Selected extract –
** Start **

History has not been kind to Glen Matlock. Actually, let’s recast that: other people’s histories of the ground-floor punk/singer/songwriter/bassist haven’t been too kind. The most famous of these is the accusation that he was unceremoniously fired from British icons the Sex Pistols for “admitting he liked the Beatles” and then having to face down the ignominy of being replaced in the flagship punk band by noted thug/opiate enthusiast Sid Vicious. And 40-plus years later, he bristled at how director Danny Boyle portrayed him in Pistol, the FX miniseries based on guitarist Steve Jones’ autobiography. We promise you that Matlock’s not the conservative milquetoast you might think he is based on Christian Lees’ portrayal.
Fortunately, Matlock has gone far to make sure he’s not remanded to Jeopardy-clue status. In fact, there is evidence that he may have been “born cool”: one of the first gigs he saw at age 14 was the Faces with the original New York Dolls (with Billy Murcia) and the Pink Fairies opening (later on, he would replace the late Ronnie Lane on the Faces’ 2010 reunion tour.)

** End **

Exercise set –
1. In the Glen Matlock passage, how old was Matlock when he saw the Faces with the original New York Dolls and the Pink Fairies opening?
2. Pick up the Glen Matlock passage after its last sentence and continue it.
The records that come next are separate material and have no connection to the Glen Matlock passage.

Data excerpts –
** Start **

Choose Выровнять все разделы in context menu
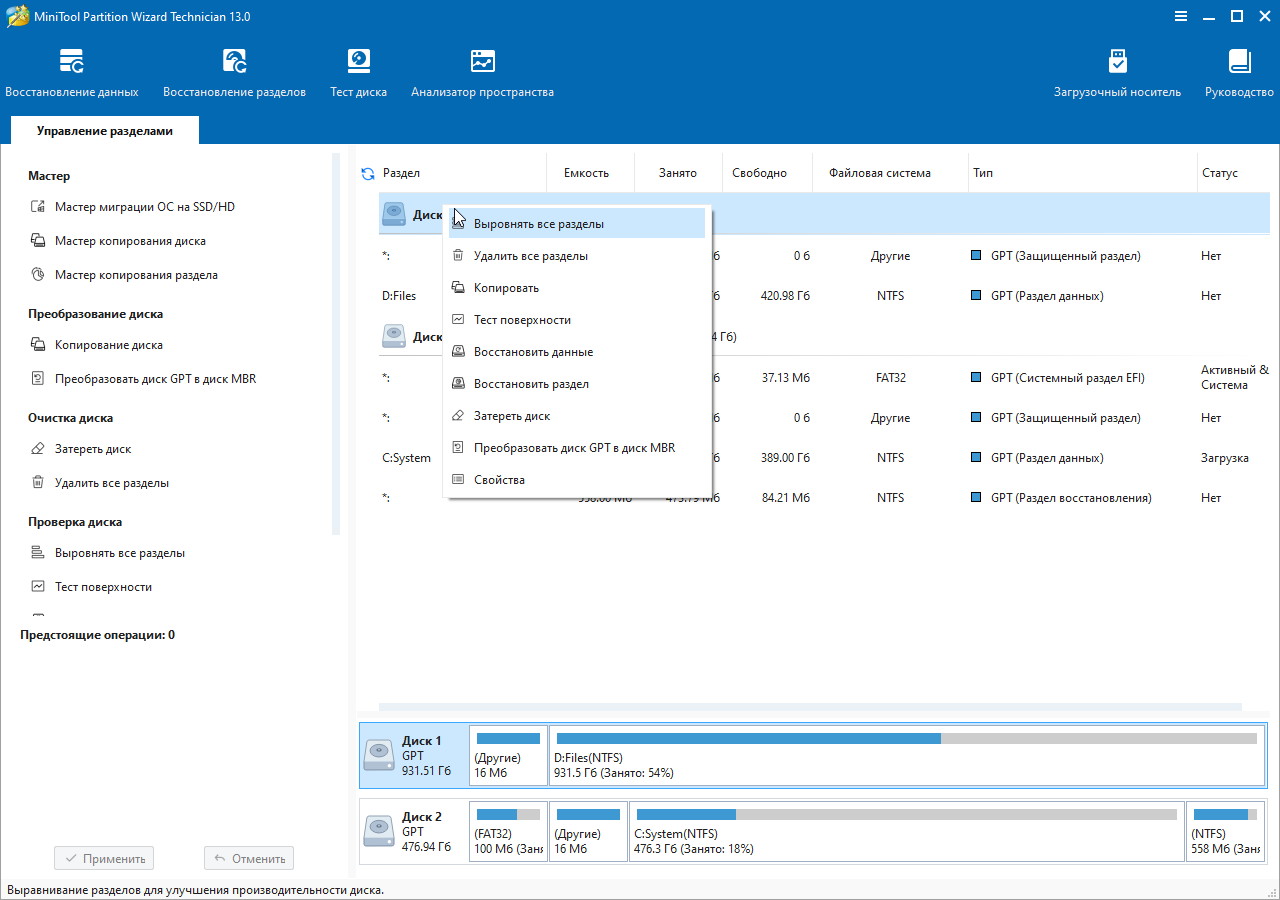This screenshot has height=900, width=1280. 538,224
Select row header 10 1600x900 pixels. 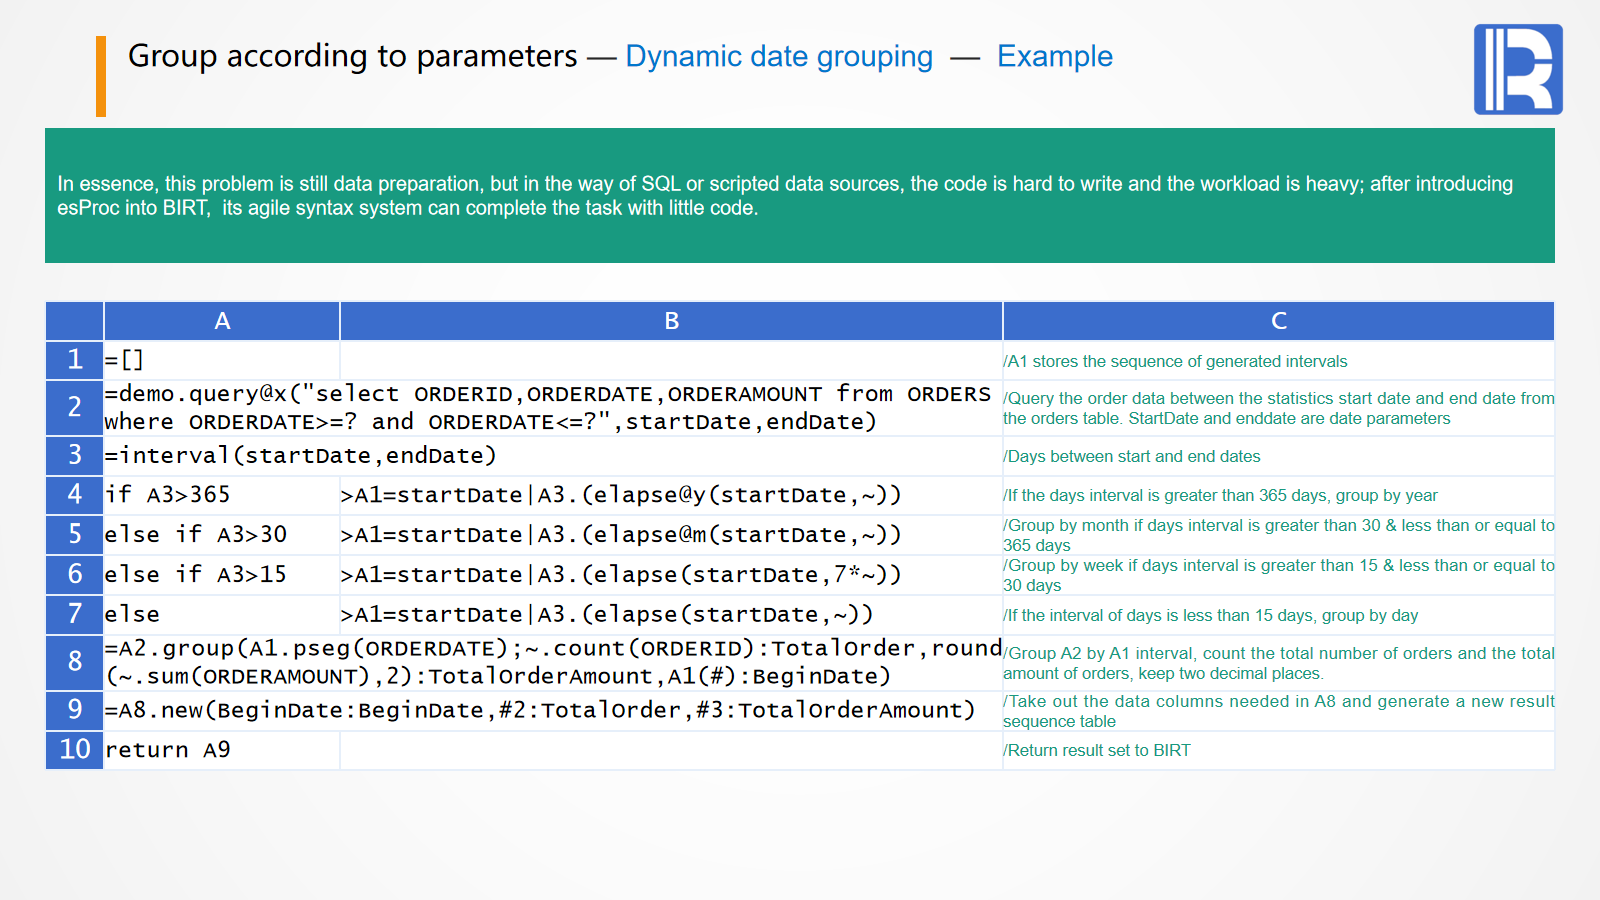[x=75, y=750]
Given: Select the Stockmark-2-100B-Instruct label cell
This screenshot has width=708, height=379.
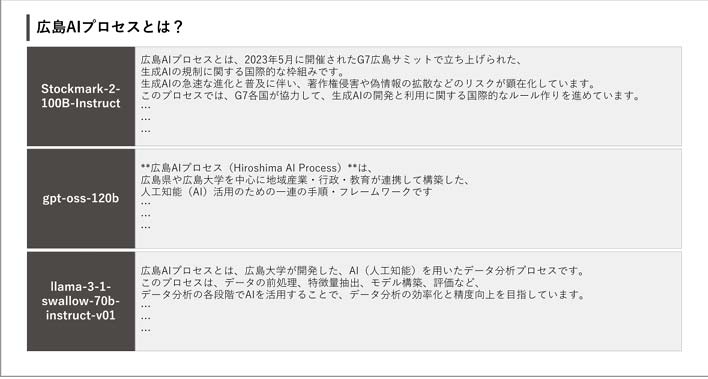Looking at the screenshot, I should pos(81,96).
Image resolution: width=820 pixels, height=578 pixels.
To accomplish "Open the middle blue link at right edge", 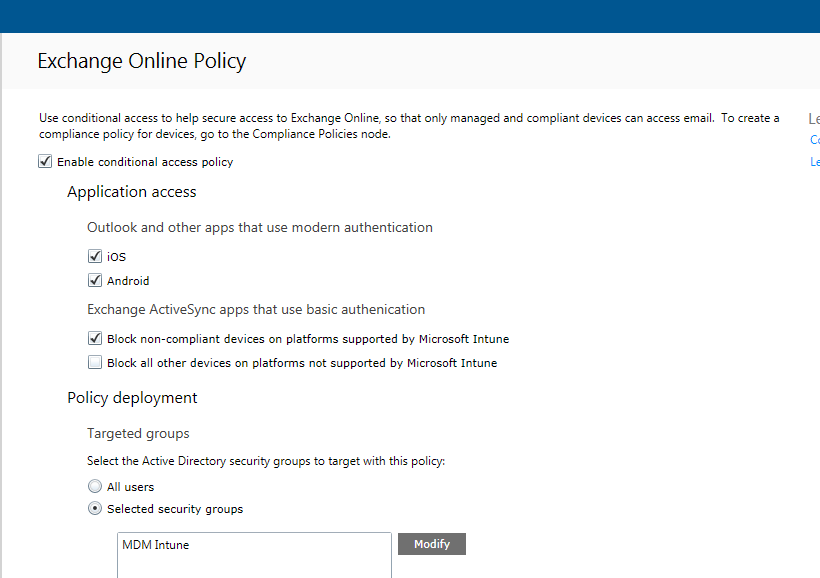I will pyautogui.click(x=813, y=140).
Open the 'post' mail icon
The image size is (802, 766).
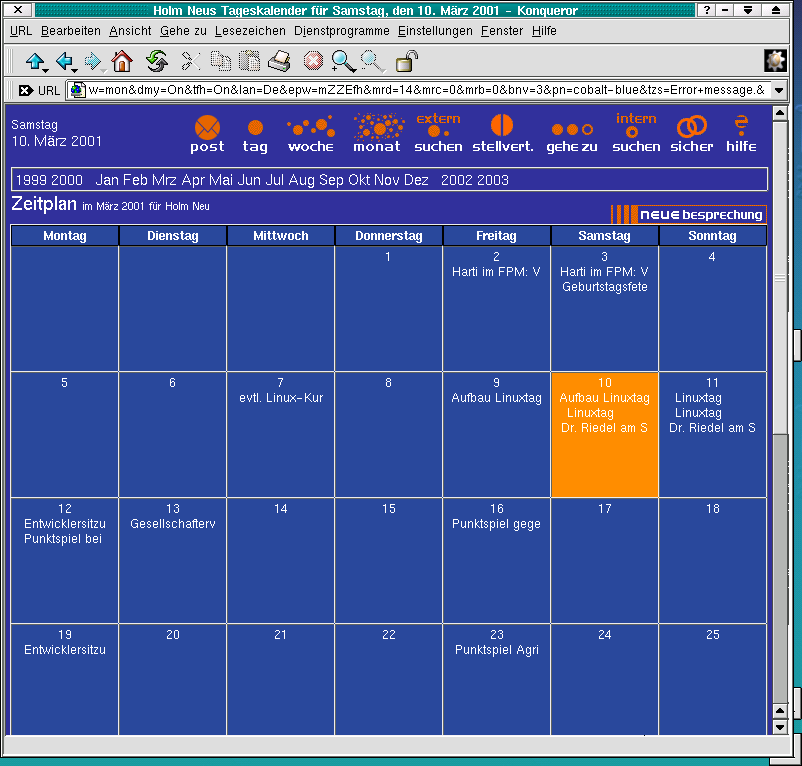coord(207,128)
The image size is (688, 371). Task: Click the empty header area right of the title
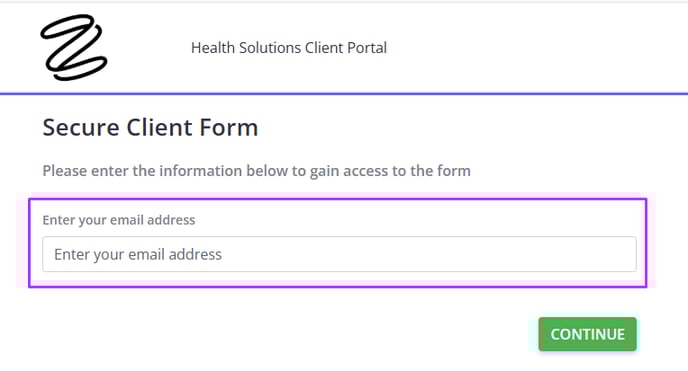click(535, 47)
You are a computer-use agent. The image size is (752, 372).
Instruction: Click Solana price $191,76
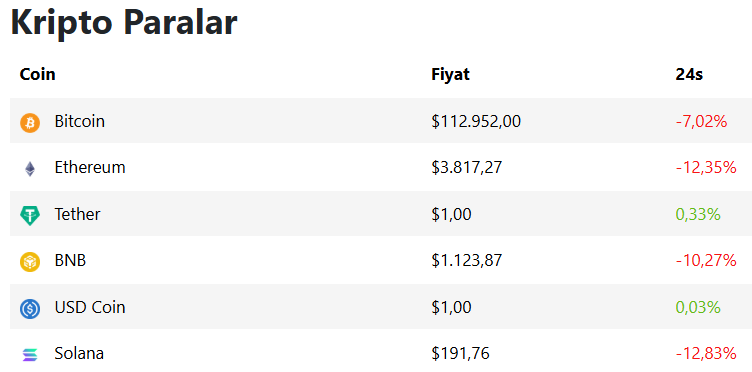(460, 354)
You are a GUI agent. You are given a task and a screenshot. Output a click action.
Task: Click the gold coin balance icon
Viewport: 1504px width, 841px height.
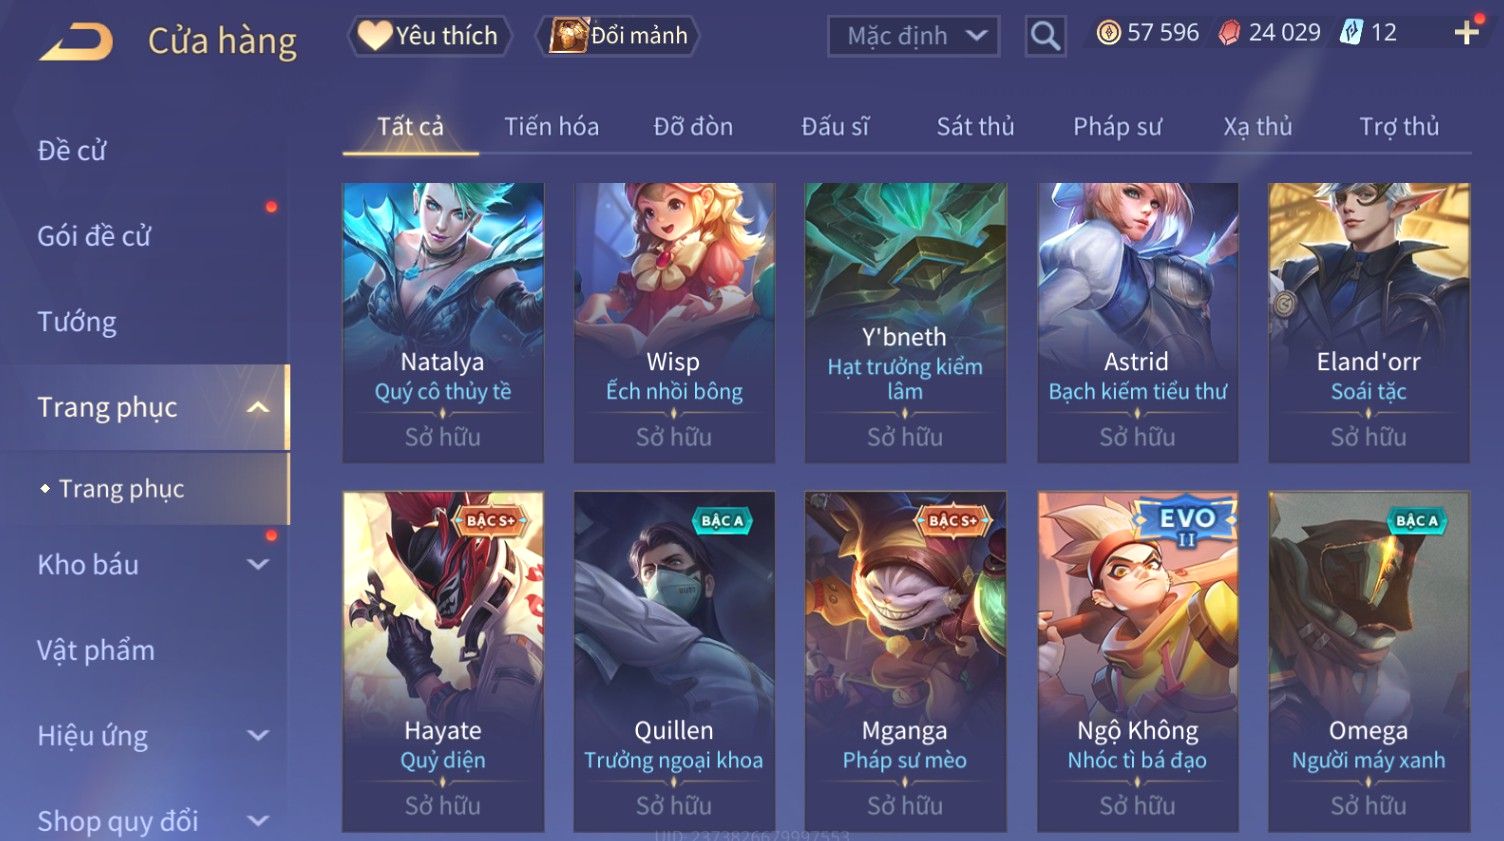(1108, 33)
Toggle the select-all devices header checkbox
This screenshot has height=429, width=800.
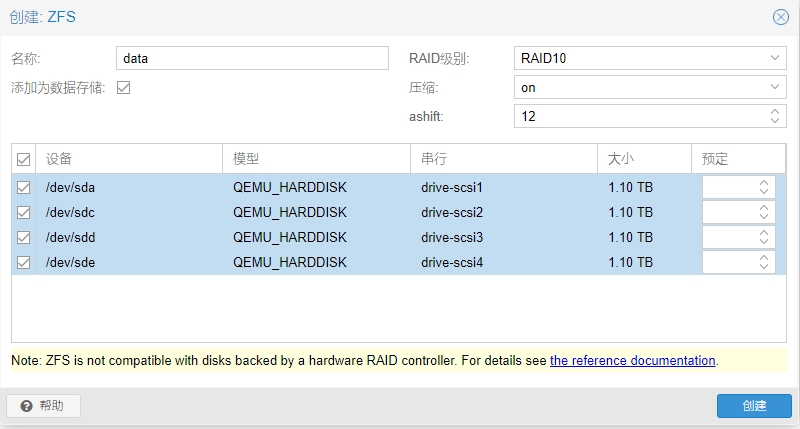tap(24, 159)
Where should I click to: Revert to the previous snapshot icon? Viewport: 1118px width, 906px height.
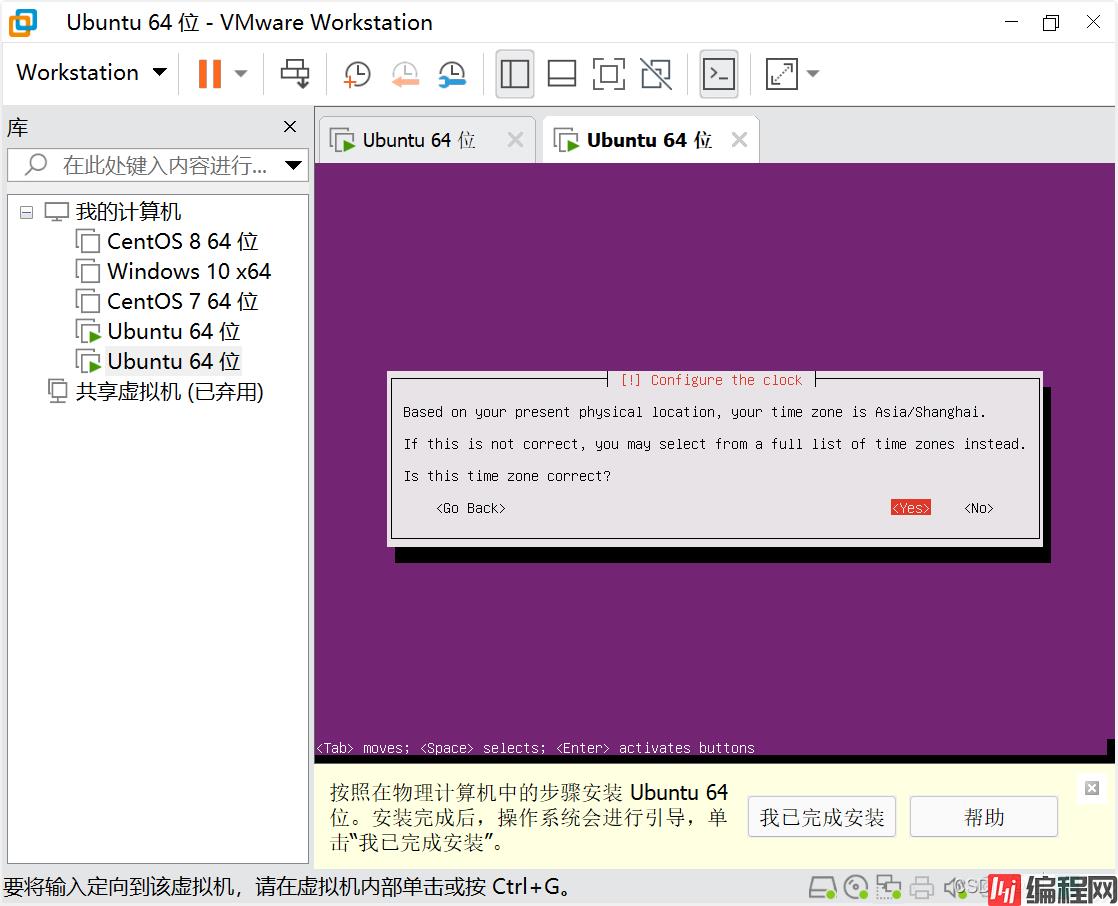404,73
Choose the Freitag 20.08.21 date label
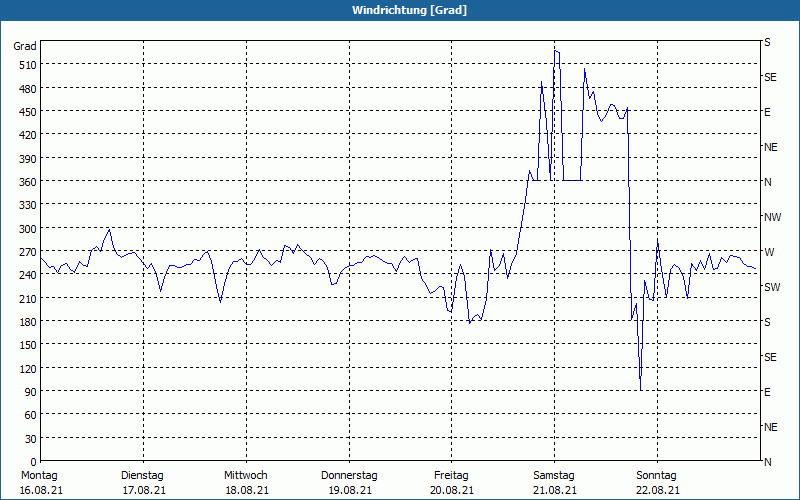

** End **

Responses for each task –
1. He was 14.

2.
After his stint in the Sex Pistols, there were bands both promising (Rich Kids, featuring future Ultravox frontman Midge Ure) and stalled (Dead Horses, with Generation X guitarist Bob “Derwood” Andrews and legendary Damned drummer Rat Scabies). Matlock also got to play (at the Rock and Roll Hall Of Fame, no less) alongside American punk legend/New York Dolls member Syl Sylvain and has appeared on records by Iggy Pop and the Damned, in addition to making six albums with his own outfit, the Philistines. His 1996 autobiography, I Was A Teenage Sex Pistol, sets the record straight regarding all the fallacies.
Now, instead of sitting at the end of a pub trading stories of punk’s heyday in exchange for free pints, Matlock, 66, is firmly in the present. He’s currently a member of Blondie, accompanying the band on its current touring campaign and in the studio. Back home in England, he’s been touring in Lust for Life alongside Blondie’s Clem Burke and guitarist Kevin Armstrong, playing classic tracks by his previous employer Pop.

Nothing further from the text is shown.